Global warming said to be a reality. Said to cause extreme weather everywhere. They blame it on carbon emission. The thing that is naturally produced by living being and by enjoying live or trying to live.
Mentioned on Al Gore website:
How Do We Know Humans Are Causing Climate Change?
“1. We know that carbon dioxide is the reason the Earth is warming.”
“2. We know that humans are sending huge amounts of carbon pollution into the atmosphere.”
Carbon dioxide and other gases warm the surface of the planet naturally by trapping solar heat in the atmosphere. This is a good thing because it keeps our planet habitable. However, by burning fossil fuels such as coal, gas and oil and clearing forests we have dramatically increased the amount of carbon dioxide in the Earth’s atmosphere and temperatures are rising.

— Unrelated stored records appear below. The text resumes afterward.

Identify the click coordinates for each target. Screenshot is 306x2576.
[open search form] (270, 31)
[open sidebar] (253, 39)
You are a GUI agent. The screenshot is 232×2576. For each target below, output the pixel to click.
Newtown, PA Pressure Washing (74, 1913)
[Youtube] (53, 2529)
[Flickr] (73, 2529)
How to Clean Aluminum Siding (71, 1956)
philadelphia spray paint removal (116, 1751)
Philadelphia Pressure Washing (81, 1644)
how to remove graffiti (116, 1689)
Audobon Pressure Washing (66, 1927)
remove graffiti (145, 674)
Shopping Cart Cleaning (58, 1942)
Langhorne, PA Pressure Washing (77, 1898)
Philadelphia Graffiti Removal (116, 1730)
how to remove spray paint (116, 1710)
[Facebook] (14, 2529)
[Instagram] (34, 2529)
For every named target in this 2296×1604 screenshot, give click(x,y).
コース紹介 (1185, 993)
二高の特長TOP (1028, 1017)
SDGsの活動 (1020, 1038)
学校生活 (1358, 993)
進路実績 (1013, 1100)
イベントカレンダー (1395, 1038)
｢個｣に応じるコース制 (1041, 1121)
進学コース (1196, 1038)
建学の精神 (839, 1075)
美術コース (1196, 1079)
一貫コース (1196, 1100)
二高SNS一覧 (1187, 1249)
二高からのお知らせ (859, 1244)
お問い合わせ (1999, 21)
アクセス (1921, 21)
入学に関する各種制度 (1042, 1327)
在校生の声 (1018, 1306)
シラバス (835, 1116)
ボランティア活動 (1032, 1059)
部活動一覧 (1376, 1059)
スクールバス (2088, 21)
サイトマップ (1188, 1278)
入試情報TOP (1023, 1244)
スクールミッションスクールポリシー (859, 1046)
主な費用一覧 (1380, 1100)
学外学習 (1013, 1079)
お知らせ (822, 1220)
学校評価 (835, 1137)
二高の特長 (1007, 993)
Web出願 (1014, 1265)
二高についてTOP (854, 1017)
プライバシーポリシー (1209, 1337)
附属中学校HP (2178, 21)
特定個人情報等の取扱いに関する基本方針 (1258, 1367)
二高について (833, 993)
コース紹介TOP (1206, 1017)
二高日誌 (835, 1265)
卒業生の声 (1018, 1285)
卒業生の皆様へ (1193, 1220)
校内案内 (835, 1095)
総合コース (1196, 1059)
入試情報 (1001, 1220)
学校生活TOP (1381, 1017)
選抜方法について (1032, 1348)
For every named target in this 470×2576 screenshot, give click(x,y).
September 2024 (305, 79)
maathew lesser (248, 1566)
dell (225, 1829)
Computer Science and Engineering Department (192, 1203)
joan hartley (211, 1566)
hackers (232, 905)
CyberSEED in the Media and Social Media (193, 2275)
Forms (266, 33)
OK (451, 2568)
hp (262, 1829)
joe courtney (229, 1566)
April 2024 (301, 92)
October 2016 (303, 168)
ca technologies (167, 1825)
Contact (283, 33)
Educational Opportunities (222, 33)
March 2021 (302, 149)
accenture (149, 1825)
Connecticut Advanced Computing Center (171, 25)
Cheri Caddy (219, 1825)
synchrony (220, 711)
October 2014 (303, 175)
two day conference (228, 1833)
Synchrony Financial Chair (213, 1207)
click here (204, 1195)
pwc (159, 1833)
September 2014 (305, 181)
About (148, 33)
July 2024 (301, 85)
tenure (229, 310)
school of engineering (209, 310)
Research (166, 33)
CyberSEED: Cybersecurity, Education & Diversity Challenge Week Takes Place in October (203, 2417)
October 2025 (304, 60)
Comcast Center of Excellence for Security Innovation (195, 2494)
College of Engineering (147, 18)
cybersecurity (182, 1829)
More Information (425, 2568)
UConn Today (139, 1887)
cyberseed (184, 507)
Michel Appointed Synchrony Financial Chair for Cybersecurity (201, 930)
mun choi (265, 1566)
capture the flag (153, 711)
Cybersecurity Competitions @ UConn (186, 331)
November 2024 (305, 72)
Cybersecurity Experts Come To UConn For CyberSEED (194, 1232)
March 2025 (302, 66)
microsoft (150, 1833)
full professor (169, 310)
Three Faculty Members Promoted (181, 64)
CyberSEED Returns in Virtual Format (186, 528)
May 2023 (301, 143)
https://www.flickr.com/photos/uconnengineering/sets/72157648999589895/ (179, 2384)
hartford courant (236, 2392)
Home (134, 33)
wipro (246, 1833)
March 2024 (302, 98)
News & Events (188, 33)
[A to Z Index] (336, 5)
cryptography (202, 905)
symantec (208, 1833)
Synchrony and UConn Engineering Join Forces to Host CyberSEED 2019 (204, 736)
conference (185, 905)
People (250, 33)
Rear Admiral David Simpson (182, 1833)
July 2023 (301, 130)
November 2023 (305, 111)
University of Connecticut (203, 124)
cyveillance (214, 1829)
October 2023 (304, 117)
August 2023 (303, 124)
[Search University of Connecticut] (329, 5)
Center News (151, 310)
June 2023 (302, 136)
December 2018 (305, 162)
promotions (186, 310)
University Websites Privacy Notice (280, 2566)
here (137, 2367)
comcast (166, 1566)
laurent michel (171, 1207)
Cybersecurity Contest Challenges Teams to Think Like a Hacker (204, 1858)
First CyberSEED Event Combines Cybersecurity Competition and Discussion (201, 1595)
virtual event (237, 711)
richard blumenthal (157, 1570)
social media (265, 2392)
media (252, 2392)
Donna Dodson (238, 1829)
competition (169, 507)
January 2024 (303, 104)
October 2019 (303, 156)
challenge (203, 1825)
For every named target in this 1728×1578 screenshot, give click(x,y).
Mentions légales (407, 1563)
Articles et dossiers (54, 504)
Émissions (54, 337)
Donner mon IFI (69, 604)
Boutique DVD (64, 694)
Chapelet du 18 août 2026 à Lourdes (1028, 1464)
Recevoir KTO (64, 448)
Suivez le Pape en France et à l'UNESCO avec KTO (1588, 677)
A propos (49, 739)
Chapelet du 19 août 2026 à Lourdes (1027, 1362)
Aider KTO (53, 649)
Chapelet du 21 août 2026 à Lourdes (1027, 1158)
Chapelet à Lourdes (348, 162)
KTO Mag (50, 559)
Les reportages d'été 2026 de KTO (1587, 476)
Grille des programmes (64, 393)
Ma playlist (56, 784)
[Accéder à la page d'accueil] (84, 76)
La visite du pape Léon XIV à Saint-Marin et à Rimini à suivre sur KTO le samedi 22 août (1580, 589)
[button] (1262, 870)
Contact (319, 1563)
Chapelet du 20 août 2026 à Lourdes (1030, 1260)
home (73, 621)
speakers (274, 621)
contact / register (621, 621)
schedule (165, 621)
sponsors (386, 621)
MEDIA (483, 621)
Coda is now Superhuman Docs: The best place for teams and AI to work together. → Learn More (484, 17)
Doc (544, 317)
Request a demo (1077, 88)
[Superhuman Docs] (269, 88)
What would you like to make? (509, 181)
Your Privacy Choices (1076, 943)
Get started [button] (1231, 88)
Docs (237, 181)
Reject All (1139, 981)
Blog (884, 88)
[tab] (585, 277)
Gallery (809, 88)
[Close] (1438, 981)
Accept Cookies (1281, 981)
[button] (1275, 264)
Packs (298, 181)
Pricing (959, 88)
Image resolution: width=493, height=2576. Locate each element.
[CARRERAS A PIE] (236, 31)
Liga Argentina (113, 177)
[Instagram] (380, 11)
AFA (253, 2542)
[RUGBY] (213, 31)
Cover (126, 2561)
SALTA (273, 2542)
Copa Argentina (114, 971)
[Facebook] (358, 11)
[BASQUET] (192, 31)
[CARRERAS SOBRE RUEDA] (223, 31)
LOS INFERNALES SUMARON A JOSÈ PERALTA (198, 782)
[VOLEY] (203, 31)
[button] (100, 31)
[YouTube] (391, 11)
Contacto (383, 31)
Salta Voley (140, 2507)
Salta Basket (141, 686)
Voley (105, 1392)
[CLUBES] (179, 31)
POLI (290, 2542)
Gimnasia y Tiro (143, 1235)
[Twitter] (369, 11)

We’re already seeing changes. Glaciers are melting, plants and animals are being forced from their habitats, and the number of severe storms and droughts is increasing.
But, do you know that carbon is not man made greatest heater? Meet contrails and contrail cirrus:
Greenhouse gas trading in international aviation, however, is not compatible with the Kyoto Protocol. At cruise altitude, apart from CO2 it is above all NOx, water vapour, contrails and cirrus clouds that contribute towards the greenhouse effect. Of these, only CO2 is included in the Kyoto Protocol. The radiative forcing of CO2 represents only a little more than one-third (37 %) of the total radiative effect of all climate-impacting avia-tion emissions (Lee/Sausen 2000).
As a result of aviation, emissions are expelled into the global atmosphere that contribute to climate change and the destruction of the ozone layer. Emissions and expelled particulates alter the concentration of greenhouse gases – carbon dioxide (CO2), ozone (O3) and methane (CH4). They also trigger off the formation of contrails and can encourage the occurrence of cirrus clouds. All of this contributes to climate change (IPCC 1999).
In a Special Report of the IPCC (1999), climatic impact was investigated and compared for three periods of observation (1992, 2015 and 2050). In the case of CO2, not only were aviation emissions at these points in time considered, but also the emissions that have accumulated since 1950. With contrails, on the other hand, only emissions from 1992, 2015 and 2050 were considered on account of their short retention time. It turned out that, for all periods of observation, the radiative forcing of contrails is greater that that of CO2. This can be attributed to the fact that the sensitivity effect of contrails is more intense than the accumulation and growth effects of CO2.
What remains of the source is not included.